C’è chi vince (e alla grande)

Sei storie di grandi imprese che in questi anni sono riuscite ad aumentare utili, fatturato e dipendenti. I capi azienda di Ducati, Sisal, Conad Leitner, eDreams ed Eismann spiegano come hanno fatto

George Soros ha sentenziato che quello della crisi «è stato il periodo migliore della mia carriera». Ma per fare i soldi nell’ultimo triennio, nella congiuntura peggiore dell’era contemporanea, non bisogna per forza aver giocato con sofisticati strumenti d’investimento o derivati finanziari. Soros non è l’unico a esserne convinto. Nell’Italia che ha visto la produzione tornare indietro di cinque anni, i consumi calare del 2% e la borsa perdere un quinto della sua capitalizzazione (pari a 90 miliardi di euro) soltanto nel primo semestre del 2010 ci sono storie straordinarie di imprese che possono dire che è un periodo di grandi successi.
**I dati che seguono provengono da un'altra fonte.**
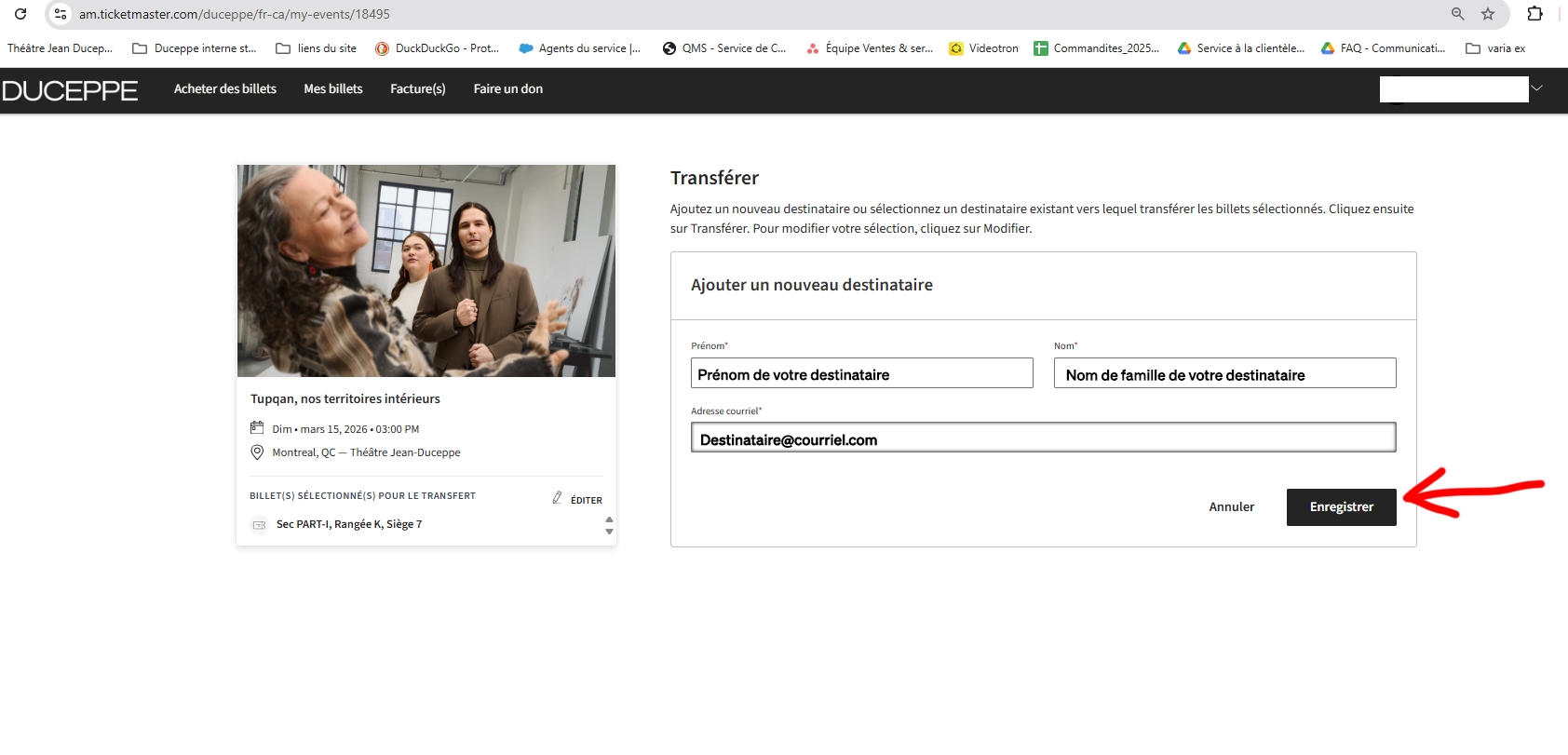Open the Videotron bookmark
This screenshot has width=1568, height=755.
(x=983, y=48)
Nel belpaese, spiega una ricerca di Tns per Dacia, il 69% della popolazione si affida al low cost e, contemporaneamente, il mercato lusso, secondo Bain&Co. E Altagamma, dovrebbe chiudere l’annata con un +10% per le vendite. Ecco perché le storie che Business People ha scelto di raccontare appartengono sia al mercato del “primo prezzo” che a quello del livello alto. Tutte storie di aziende che, indipendentemente dal settore, hanno dimostrato quanto “è facile” invertire il ciclo.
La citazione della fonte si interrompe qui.